Status Report: THREDDS
April 2019 - October 2019
Sean Arms, Ethan Davis, Dennis Heimbigner, Cece Hedrick, Ryan May, Jennifer Oxelson, Howard Van Dam II
Areas for Committee Feedback
We are requesting your feedback on the following topics:
- Do you know of anyone using netCDF-Java to read Vis5D grid files?
- Do you know anyone who just **loves** BUFR and understand it inside and out? Unidata could use your help (knowledge of Java **not** required)!
- With an eye towards guiding our outreach efforts, what THREDDS Data Servers do you use, and are there any that you consider critical to your needs?
Activities Since the Last Status Report
The THREDDS Project
The THREDDS Project encompases four projects: **netCDF-Java, the THREDDS Data Server (TDS), Rosetta, and Siphon** (the Unidata Python client to interact with remote data services, such as those provided by the TDS). For specific information on Siphon, please see the Python Status Report. An update regarding cloud efforts related to the TDS, including the popular Docker container effort, can be found in the Cloud Computing Activities Status Report.
The various THREDDS projects were featured in a paper regarding Data Interoperability presented at OceanObs’19, a decadal conference series which seeks to improve response to scientific and societal needs of a fit-for-purpose integrated ocean observing system, for better understanding the environment of the Earth, monitoring climate, and informing adaptation strategies as well as the sustainable use of ocean resources.
Data Interoperability Between Elements of the Global Ocean Observing System. Derrick P Snowden, Vardis Tsontos, Nils Olav Handegard, Marcos Zarate, Kevin M. O'Brien, Kenneth S Casey, Neville Smith, Helge Sagen, Kathleen Bailey, Mirtha Lewis, Sean Arms. Review, Front. Mar. Sci. - Ocean Observation, Submitted on: 15 Nov 2018. DOI: 10.3389/fmars.2019.00442
Released netCDF-Java 5 (Stable)
- NetCDF-Java version 5.0.0 was released on 29 July 2019. NetCDF-Java version 5.1.0 was released on 12 September 2019.
- Prior to version 5, the netCDF-Java/CDM library and the THREDDS Data Server (TDS) have been built and released together.

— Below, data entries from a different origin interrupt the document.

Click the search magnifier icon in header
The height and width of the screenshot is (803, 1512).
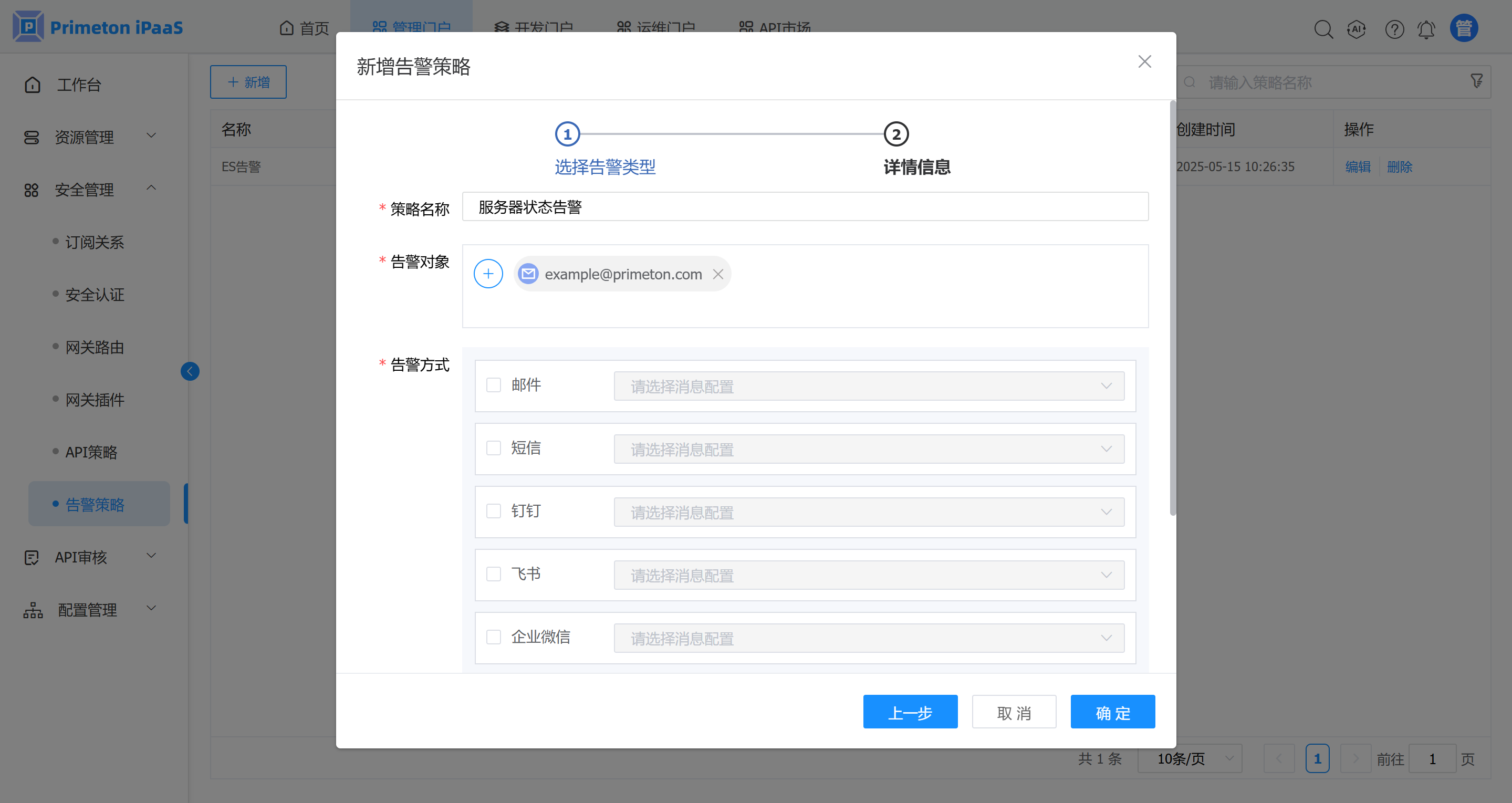pyautogui.click(x=1323, y=29)
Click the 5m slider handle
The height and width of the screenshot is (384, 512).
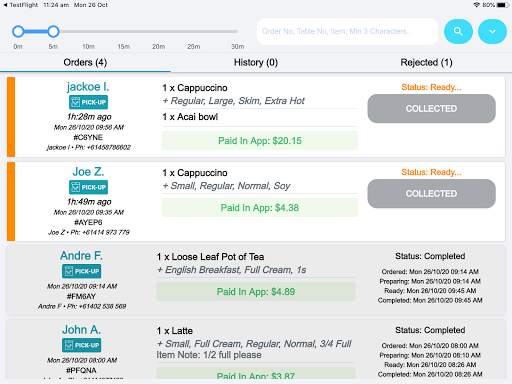click(x=53, y=31)
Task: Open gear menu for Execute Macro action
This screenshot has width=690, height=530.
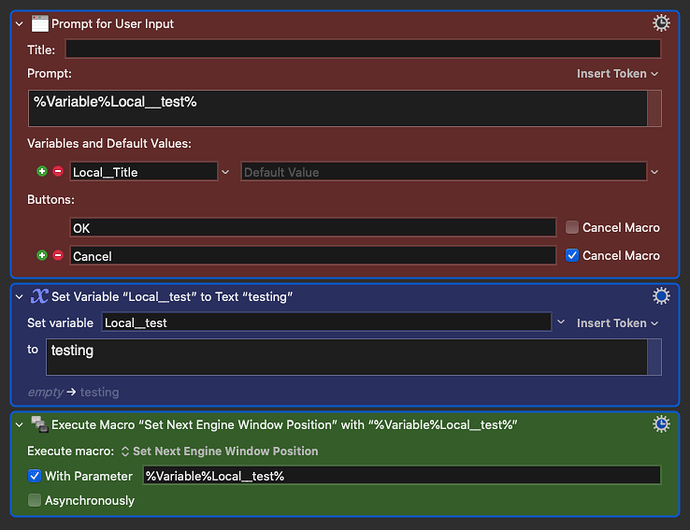Action: 661,424

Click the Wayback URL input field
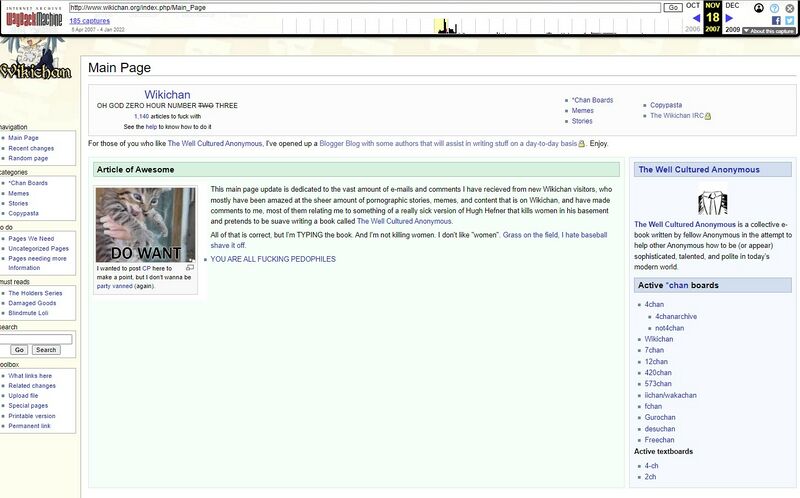[x=364, y=8]
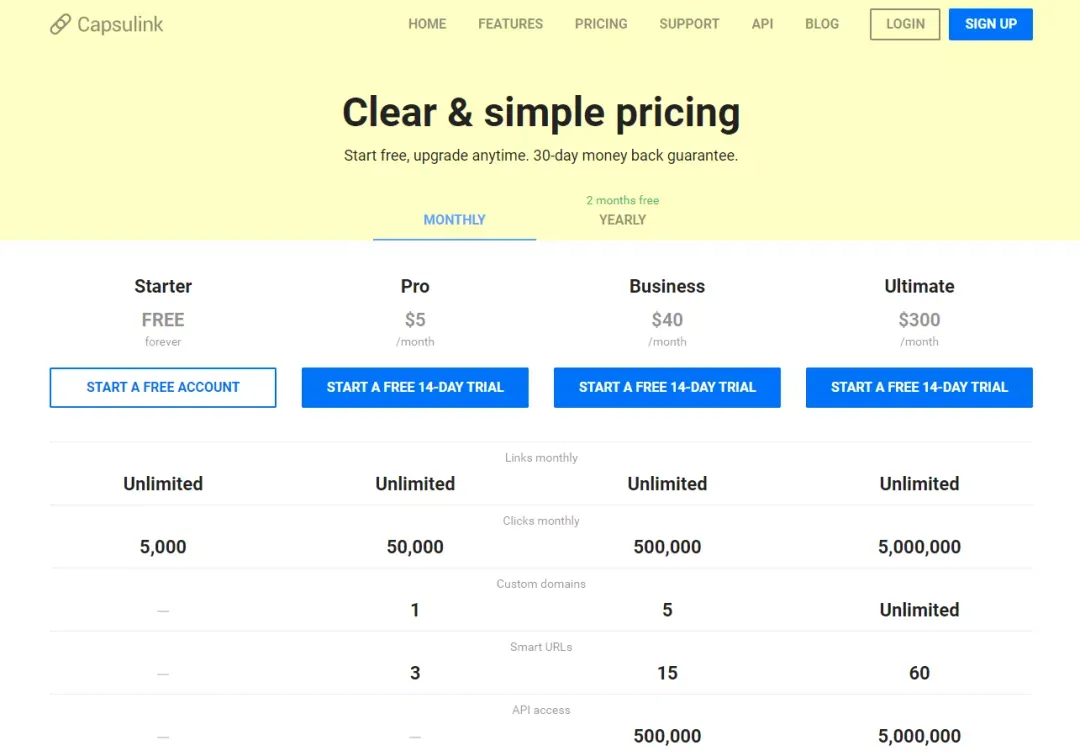Click the Capsulink chain-link logo icon
Viewport: 1080px width, 756px height.
(60, 24)
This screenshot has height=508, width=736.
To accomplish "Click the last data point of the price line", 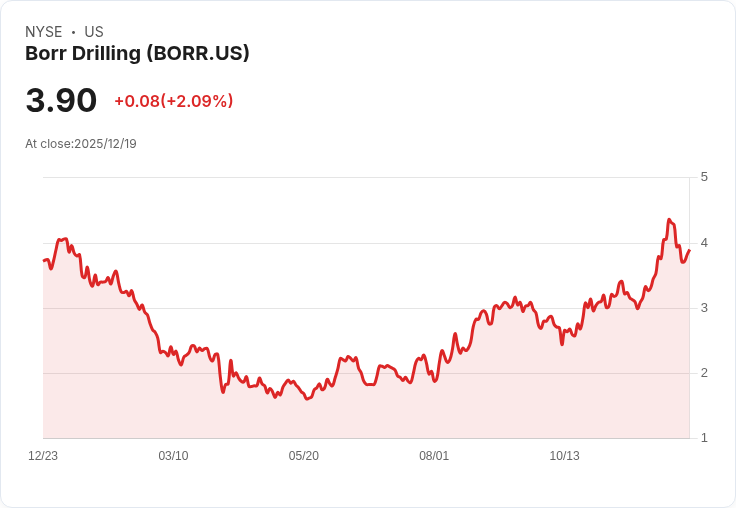I will [689, 250].
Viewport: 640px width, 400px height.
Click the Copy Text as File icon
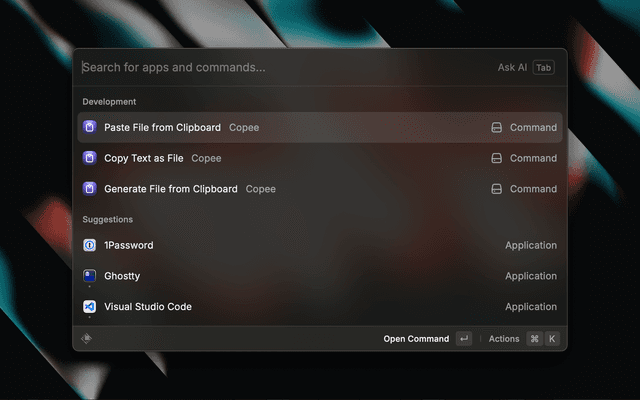pyautogui.click(x=89, y=158)
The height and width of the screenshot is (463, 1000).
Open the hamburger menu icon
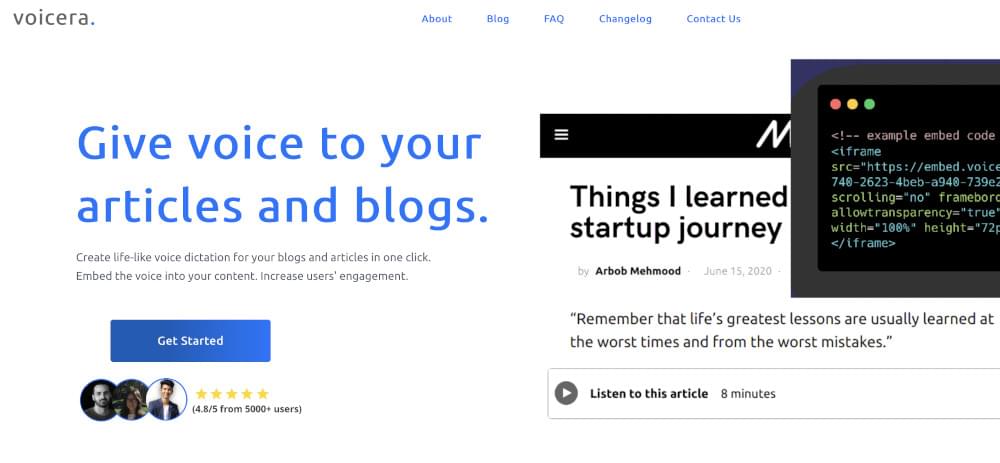click(x=561, y=135)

Starting with version 5, these two packages have been decoupled and now live in separate git repositories, allowing new features or bug fixes to be implemented in each package separately, and released independently.
- The codebase of netCDF-Java can be found at https://github.com/unidata/netcdf-java
Released TDS version 4.6.14 (Stable)
- TDS version 4.6.14 was released on 29 July 2019.
- As part of this release, netCDF-Java version 4.6.14 was also released. However, the 4.6.x line of development for netCDF-Java is now in maintenance mode, and will only include security related fixes. All users of netCDF-Java are strongly encouraged to move to the latest netCDF-Java (as of this report, version 5.1.0 ).
Released TDS version 5.0.0-beta7
- TDS version 5.0.0-beta7 was released on 29 July 2019.
- We anticipate releasing a stable version of TDS 5.0.0 before the next committee meeting.
- Starting with TDS v5.0.0-beta7, the TDS codebase can be found at https://github.com/unidata/tds
Documentation for netCDF-Java / TDS (Beta) v5
Rosetta
Rosetta continues to progress following a very successful NASA ACCESS grant (the Oceanographic In-situ data Interoperability Project, or **OIIP** ), in which Unidata partnered with the PO.DAAC at JPL and UMASS-Boston. A poster was presented at the Fall AGU 2018 meeting with respect to the advances in Rosetta related to OIIP. We continue to work with JPL as part of their user acceptance process, with the ultimate goal being the operational use of Rosetta at the PO.DAAC. We, along with the PI of the OIIP project, participated in an ESIP Marine Data Cluster presentation.
Progress has been made on the following:
- Supporting user selection of an appropriate standard name from the CF Conventions has been particularly challenging. Work has been done to create a mind-map of the various standard names as a design prototype for building a standard name selection widget. While it is easy to stuff all of the available standard names into a dropdown list (>4000 names), it is not particularly user friendly, does not promote discoverability, and is certainly not performant.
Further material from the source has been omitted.